[What to work on]
1: In the article on membership clubs and collectibles, what instinct do all three kinds of asset tap into?
2: Decide whether each statement agrees with the article on membership clubs and collectibles, answering yes or no and quoting the deciding words: (a) Udita Sharma is said to have helped more than 500 investors build their investment thesis. (b) The article claims that what we truly crave is something infinite. (c) One of the assets named is a Paris dining club.
3: Write out the passage of the article on membership clubs and collectibles starting at "In a world of" and ending at "everyone can enter.".

## BEGIN Text segment

Udita Sharma
Udita Sharma
Investment Engagement Manager
Helped 500+ investors build
their investment thesis.

How Membership Clubs, Collectibles, and PE Funds Reflect the Same Human Instinct

In a world of infinite choices, what we truly crave is something finite. Not just rare but curated, deliberate, and earned. That’s the hidden thread running through the world of luxury collectibles, private member clubs, and yes, private market funds. On the surface, these may seem like wildly different assets: an old Patek Philippe, a London dining club, a position in a late-stage VC fund. But underneath, they all tap into the same, very human instinct: the desire to belong to a world not everyone can enter.

## END Text segment
## BEGIN Material

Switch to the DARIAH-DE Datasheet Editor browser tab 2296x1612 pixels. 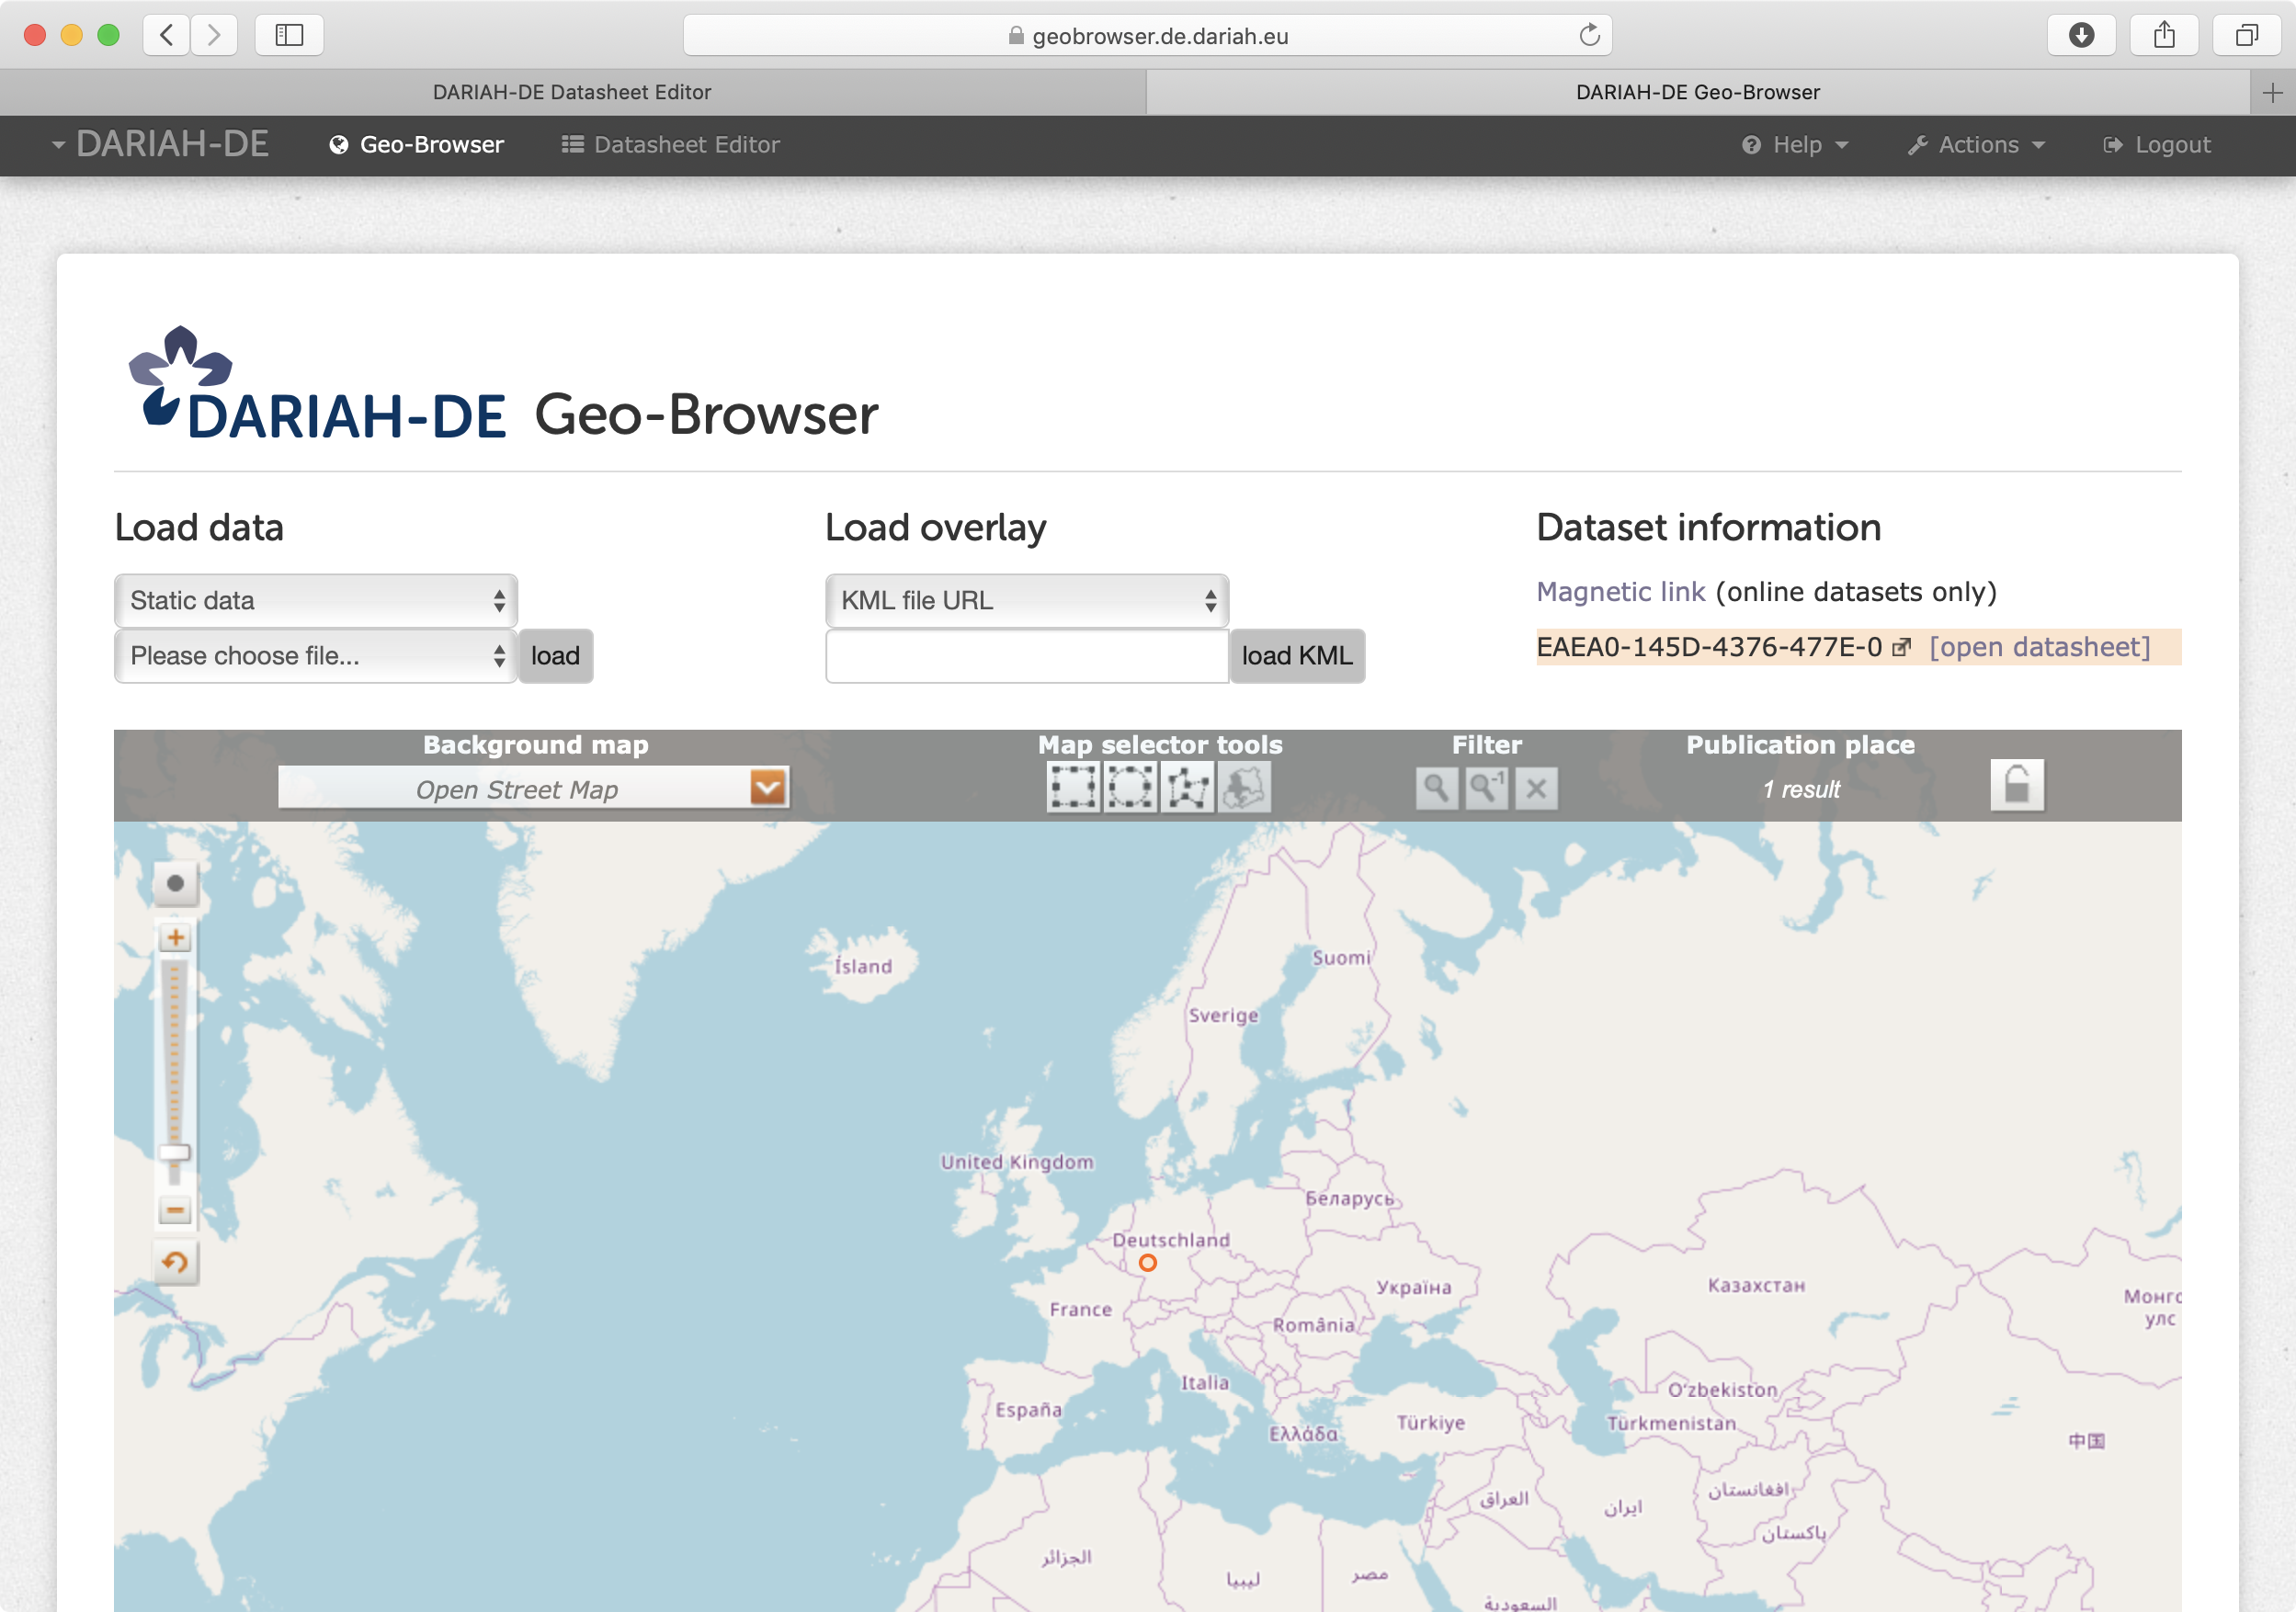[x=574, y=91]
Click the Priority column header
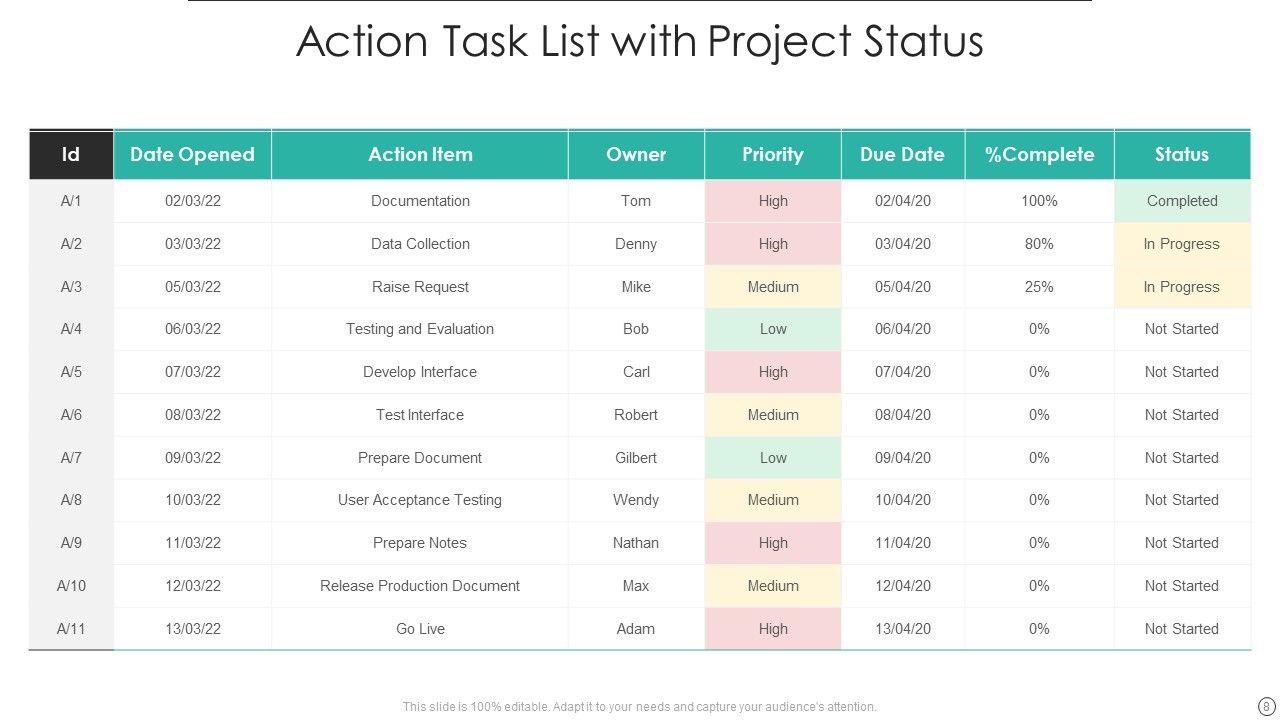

## END Material

[Replies]
1: The desire to belong to a world not everyone can enter.

2:
(a) Yes: "Helped 500+ investors build their investment thesis."
(b) No: "what we truly crave is something finite."
(c) No: "a London dining club"

3:
In a world of infinite choices, what we truly crave is something finite. Not just rare but curated, deliberate, and earned. That’s the hidden thread running through the world of luxury collectibles, private member clubs, and yes, private market funds. On the surface, these may seem like wildly different assets: an old Patek Philippe, a London dining club, a position in a late-stage VC fund. But underneath, they all tap into the same, very human instinct: the desire to belong to a world not everyone can enter.